Doesn't it strike you as primitive that we exchange coin for labor?
Doesn’t it strike you as primitive that we exchange coin for labor? Doesn’t it?
I will give you a coin if you bend down and pick up something for me. I will give you a pellet of value for every hour you bend down and pick up something for me. And you will continue doing that until I tell you to stop and then you will come back tomorrow to do it again.
This is something monkeys would do in a zoo. In order to level up our spiritual, mental and emotional evolution, we really must leave this kind of behavior behind.
What if what I wanted you to pick up were the bones of the people I have killed? What if it were the toxic waste that I’ve produced? Chances are, even if you are working a white collar job, this is, in fact, what you are doing to “pay the bills.” What if what I wanted you to do was to open your body to the body fluids of anyone who wanted to use you as a tool of their own (very temporary) relief? Chances are, if you are working a blue collar job, your obedient industry is not that different than this. You do what you are told and take what he will give you. That’s it. That’s all you are, what you are good for. And you can easily be exchanged for another one. And when you are used up, you will be discarded and a new one obtained.
But this is the “real world” you say? This is the world we have created so far. We can uncreate it, friend, and build something better. Is this world—in which people use each other like a tool you can buy (cheaply) in a shop, and a few live in splendor while every one else is expected to claw at each other over the scraps—the world you want to create? Is it?

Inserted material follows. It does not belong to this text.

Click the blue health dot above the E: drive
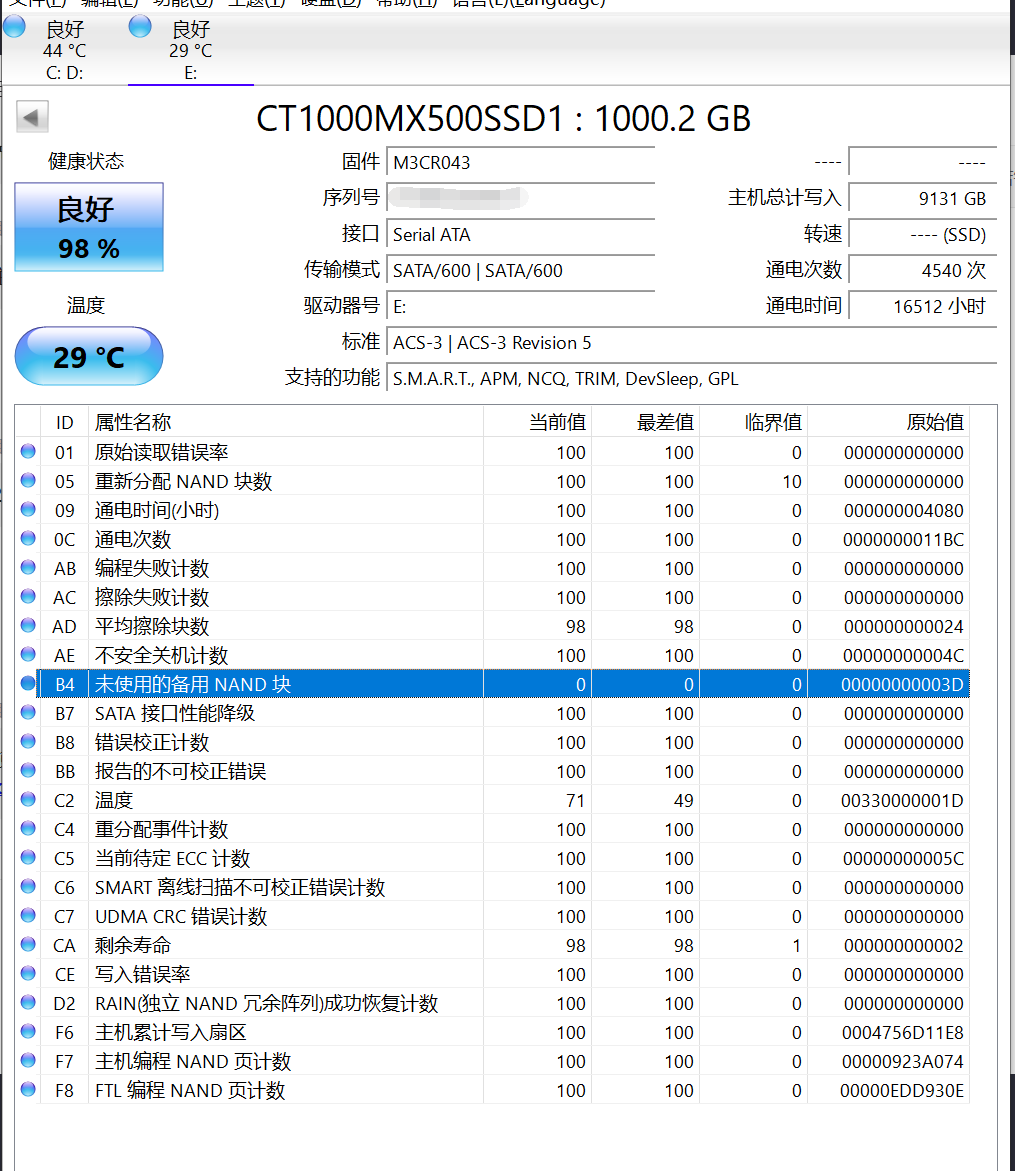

This world, where people are expected to sell themselves in the corporate auction house—teeth exposed for examination—in order to live on the surface of this world we share: Is this a worthy world, worth everything you sacrifice every day to create it? Is this world worthy of a human spirit that has created so many transcendent works of art, poetry, architecture, music, literature? Is it worthy of the individual human spirit that—in the presence of this transcendent art, poetry, architecture, music, and literature—is transfixed with awe, tears slipping down her cheeks? Is it worthy of the human spirit who (routinely, every day) braves death to protect the life of a stranger? Is it worthy of a human spirit who braves death merely for the opportunity to be shattered and emptied out by nature’s beauty? Is it worthy of the person who prays, who meditates, who throws himself into the void desperate to become just a little more worthy? Is it worthy of you?
But what’s the alternative? you ask, rhetorically, expecting no answer. I have a lot of ideas. But perhaps if you pause your deadly and obedient industry for just a moment, you can think of ideas that are even better.
We do have a choice. We choose every day. Let’s continue this conversation.